→ Entries shown
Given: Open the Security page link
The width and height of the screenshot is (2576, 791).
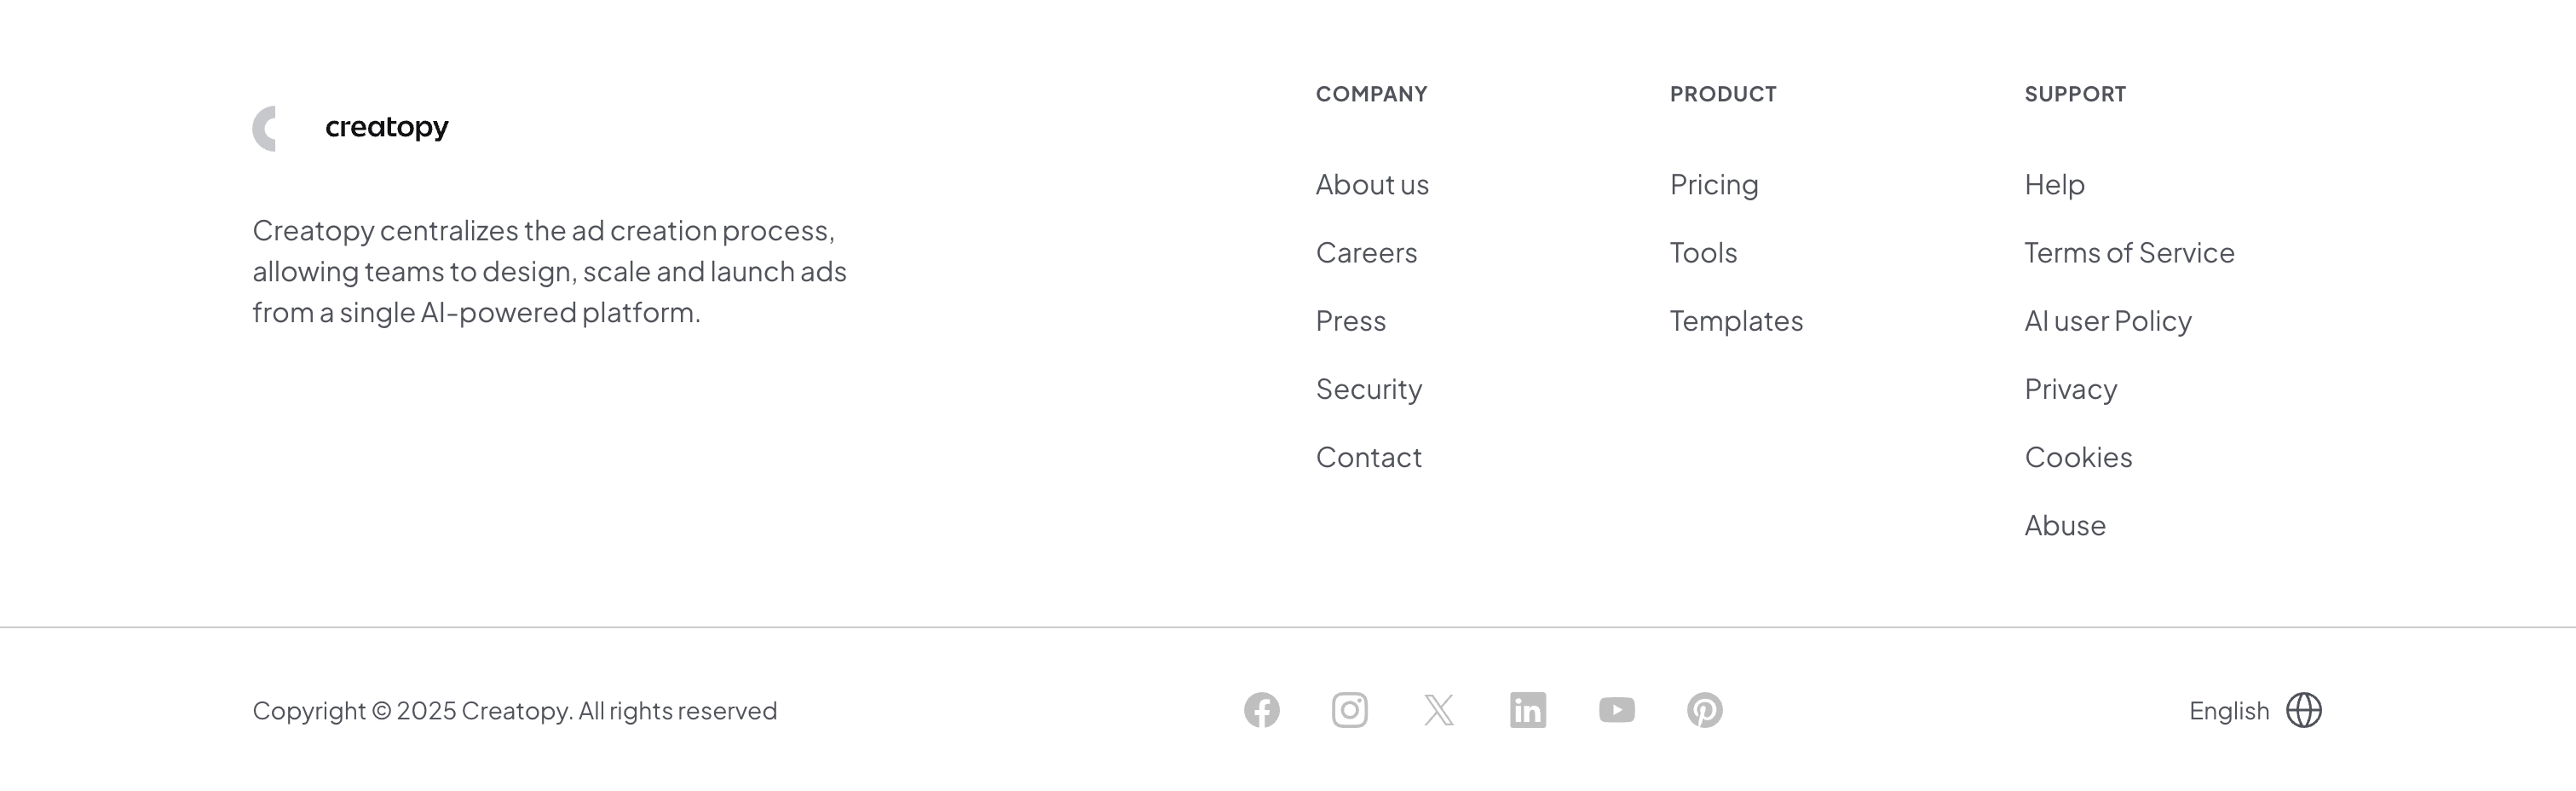Looking at the screenshot, I should pyautogui.click(x=1368, y=389).
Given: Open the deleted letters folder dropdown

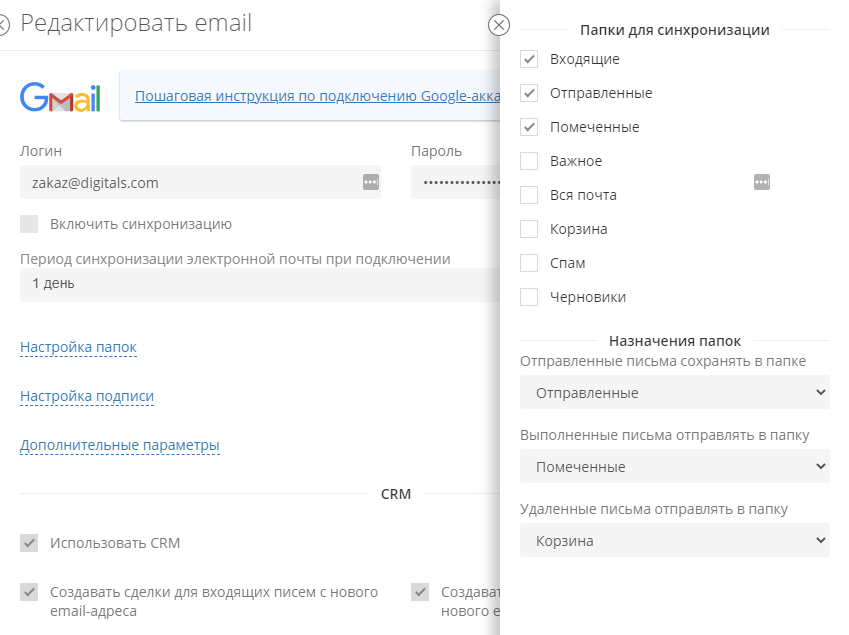Looking at the screenshot, I should click(675, 541).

→ Task instructions
Please produce an exact copy of all the material, leaving out the pictures.

→ Result for this exercise
Given: Open the Security page link
The width and height of the screenshot is (2576, 791).
Looking at the screenshot, I should pyautogui.click(x=1368, y=389).
Given: Open the deleted letters folder dropdown

Looking at the screenshot, I should click(675, 541).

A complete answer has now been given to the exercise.